India hosting G20 tourism meet in Kashmir amid tight security
A G20 meeting on tourism began on Monday amid tight security in Indian-administered Kashmir, which has been condemned by China and Pakistan for being held in the disputed region.
The G20 meeting should be held for three days on the banks of Dal Lake in Srinagar.
Now India is promoting tourism in Kashmir with its spectacular mountain views. Signs at the airport welcome tourists to ‘Heaven on Earth’. Last year more than one million Indians visited there.
Kashmir is divided between India and Pakistan, who, since their independence in 1947, have claimed sovereignty over the entirety of this predominantly Muslim Himalayan region. He was the cause of two of the three wars that have pitted him ever since.
The Indian-administered part has seen over three decades of unrest, which has claimed thousands of lives.
Indian representative to the G20 Amitabh Kant said, “Kashmir is a very peaceful destination.” “There peace, progress and prosperity are visible”.
– “go ahead” –
According to Indian Minister of Science and Technology Jitendra Singh, in the past Islamabad would have called for a general strike in response to this G20-like event, “and shops in Srinagar would have closed”.

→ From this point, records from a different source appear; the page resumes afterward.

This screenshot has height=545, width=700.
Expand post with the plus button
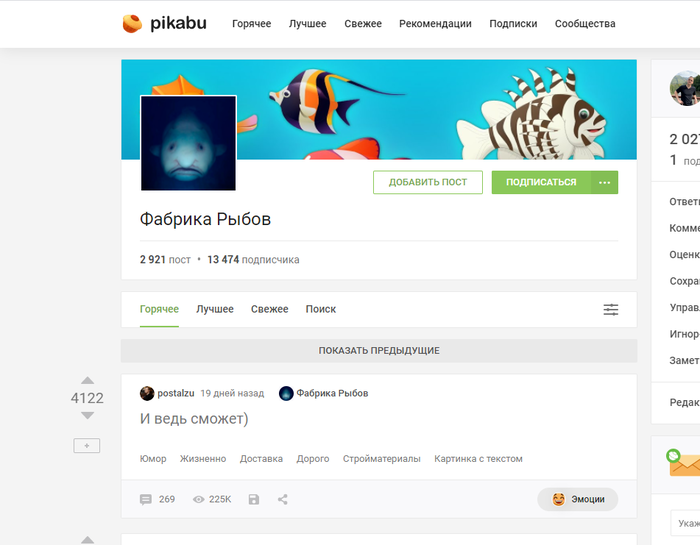(87, 445)
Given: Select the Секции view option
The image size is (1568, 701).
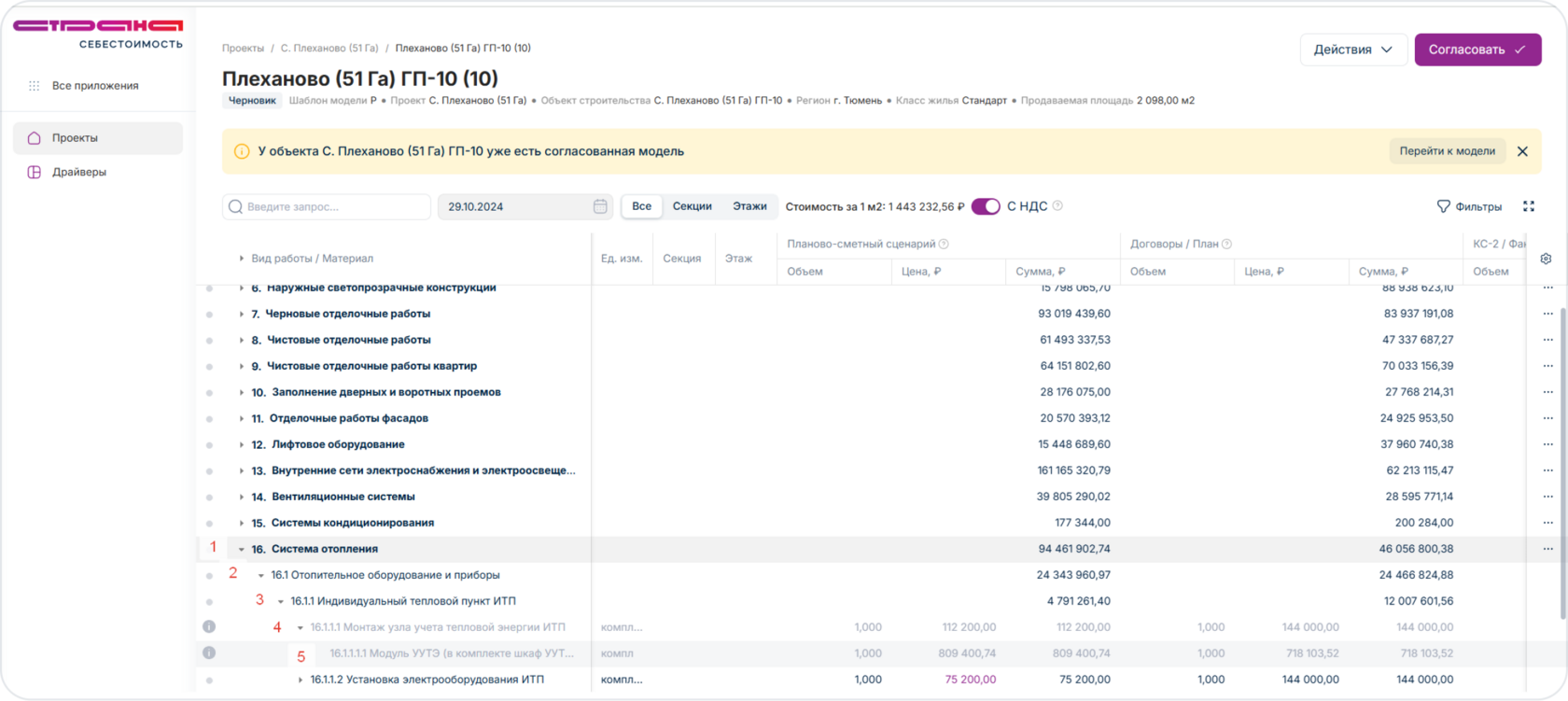Looking at the screenshot, I should 692,206.
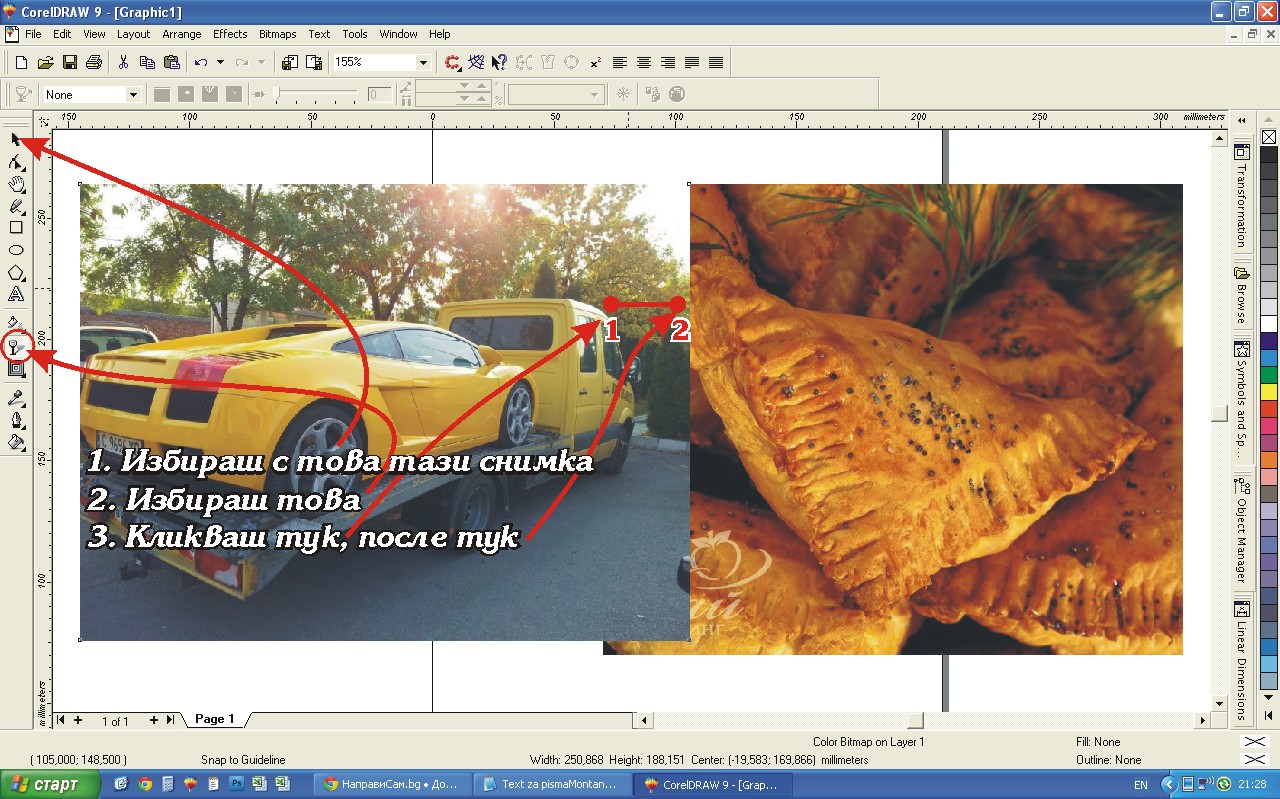Toggle the freeze transparency snowflake button
1280x799 pixels.
623,94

But today, people “go about their business”, greeted the minister at the opening of the meeting, “The man in the street of Srinagar wants to move forward today. He has seen two generations lost at the altar of these incompatible ages.”
Police last week warned that “security was tightened at vulnerable spots to avoid any risk of terrorist attack during the G20 meeting”, in the area since New Delhi took it under its control in 2019. This is the first diplomatic incident.
According to a senior official who requested anonymity, hundreds of people have been detained at police stations and thousands, including shopkeepers, have received calls from the authorities, warning them against any “protest or sign of trouble”. given.
G20 member China has warned it will not attend the event, and no delegations are expected from Turkey or Saudi Arabia.
Two Indian government ministers are attending, but many Western countries have sent only local diplomatic personnel.
“Does the Modi government think that tourism can be promoted in closed conference halls, next to a beautiful lake where marine commandos patrol and surveillance drones overhead?” Interviewed journalist Bharat Bhushan in Dainik Deccan Herald.
“Such dramas clearly show that the situation in Jammu and Kashmir (Jammu and Kashmir) is far from normal,” he said.
Since the revocation of the semi-autonomy of Indian Kashmir, the separatist insurgency has been largely crushed, although youths are joining in.
The Anti-Fascist Popular Front, a separatist group that emerged in Kashmir after 2019, issued a statement on Monday condemning the meeting in Kashmir and threatened to “deploy suicide bombers”. “Today, tomorrow or the day after tomorrow. It will come,” he said.
Troops and armored vehicles were deployed across Srinagar on Monday.
But several checkpoints were dismantled overnight and some paramilitary police remained confined behind G20 billboards, trying to reduce their visibility.
– “Influenced by terrorists” –
To travel to Kashmir, foreign journalists have to obtain special permission from the Indian government, which is usually denied.
But permits have been issued to the foreign press, valid only for coverage of the G20 meeting and restricted to Srinagar.
Holders of these permits are not required to “spread anti-India narratives” and visit “terrorist-infested places without prior permission”.
India holds the presidency of the G20 for 2023 and has over 100 meetings scheduled in the country.
Beijing considers Kashmir a disputed territory.
Pakistan, which is not a G20 member but controls a small part of Kashmir, said hosting the meeting there violates international law, UN Security Council resolutions and bilateral agreements.
Last week, the UN special envoy on minority issues, Fernand de Varennes, ruled that the New Delhi G20 meeting “must be condemned and condemned” for a status as “an international seal of approval”. Was making “means”. His comments were rejected by India.